Do this
Pick out every line in the records below that contains the string "height" and copy those lines. Letter case counts when matching.

>> Begin Records for this task

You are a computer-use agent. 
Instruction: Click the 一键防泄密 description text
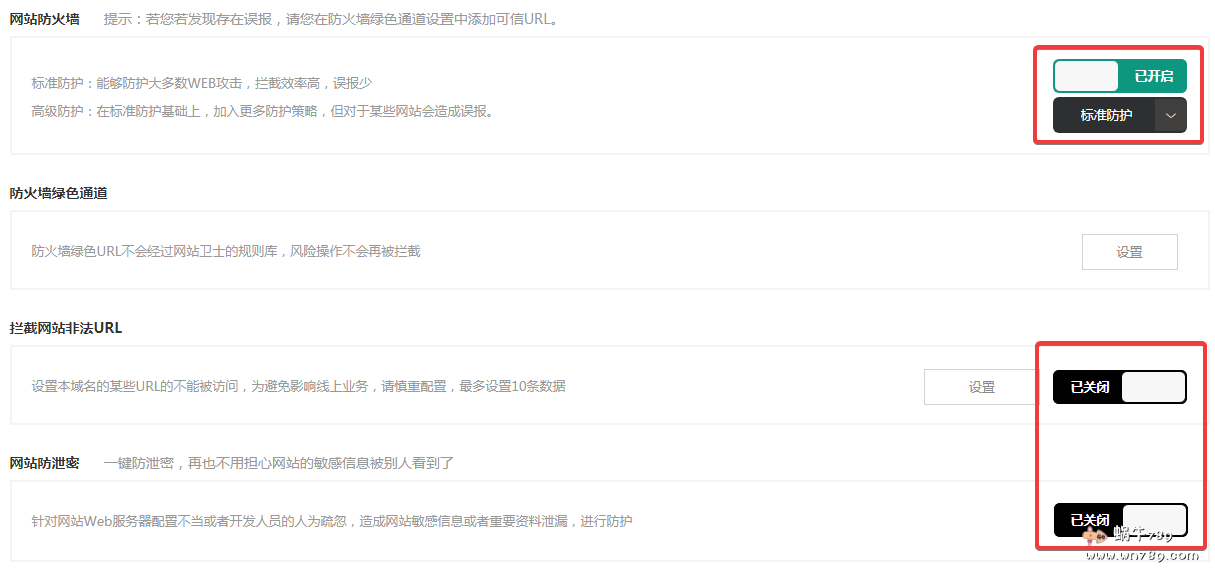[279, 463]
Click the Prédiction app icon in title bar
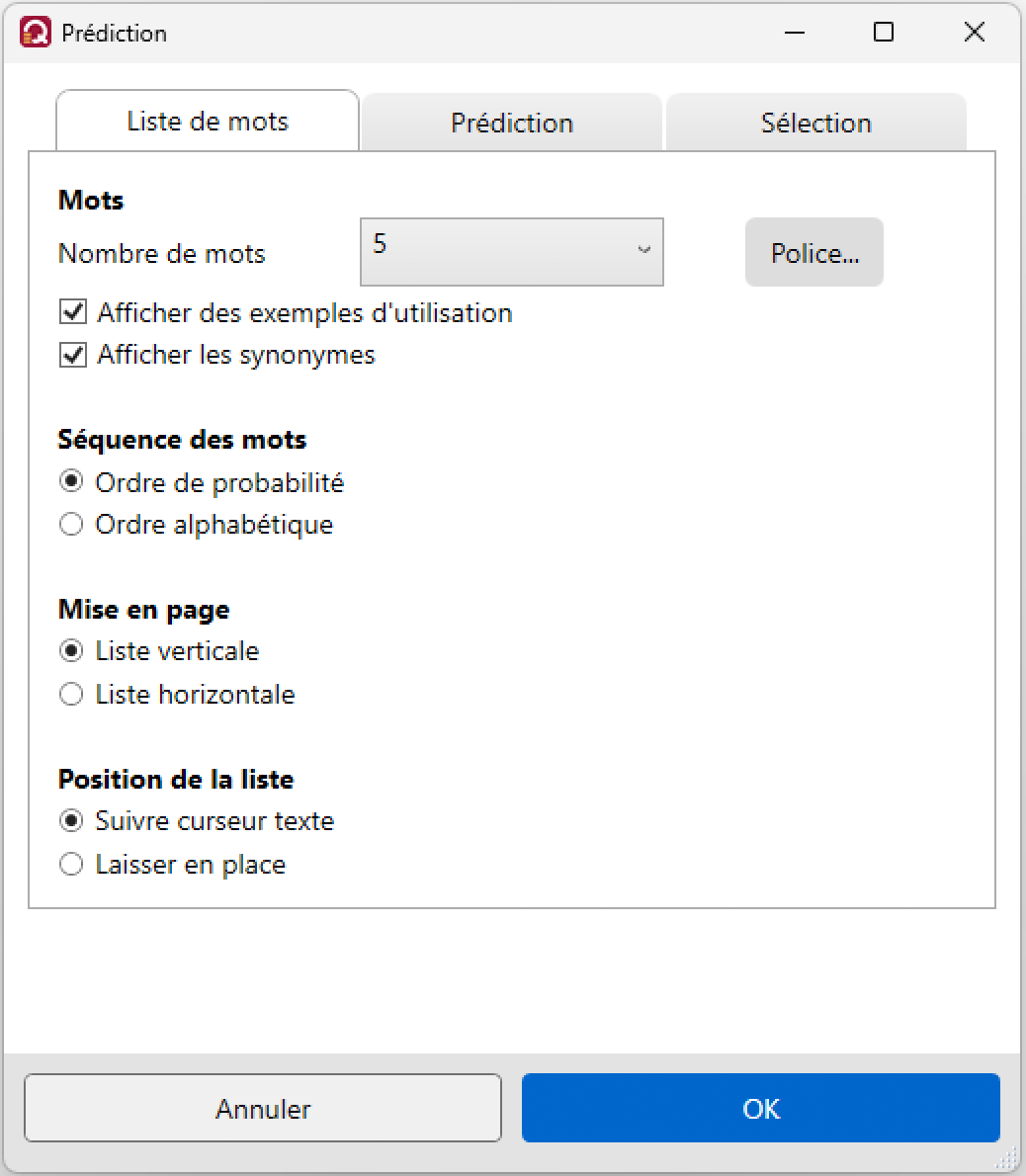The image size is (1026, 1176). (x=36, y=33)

>> End Records for this task
>> Begin Records for this task

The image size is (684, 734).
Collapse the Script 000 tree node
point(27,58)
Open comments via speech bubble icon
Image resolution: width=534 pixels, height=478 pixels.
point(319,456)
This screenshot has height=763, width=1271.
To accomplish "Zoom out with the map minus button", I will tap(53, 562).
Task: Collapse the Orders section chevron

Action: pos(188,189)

>> End Records for this task

Output of the exercise
Image resolution: width=534 pixels, height=478 pixels.
This screenshot has height=763, width=1271.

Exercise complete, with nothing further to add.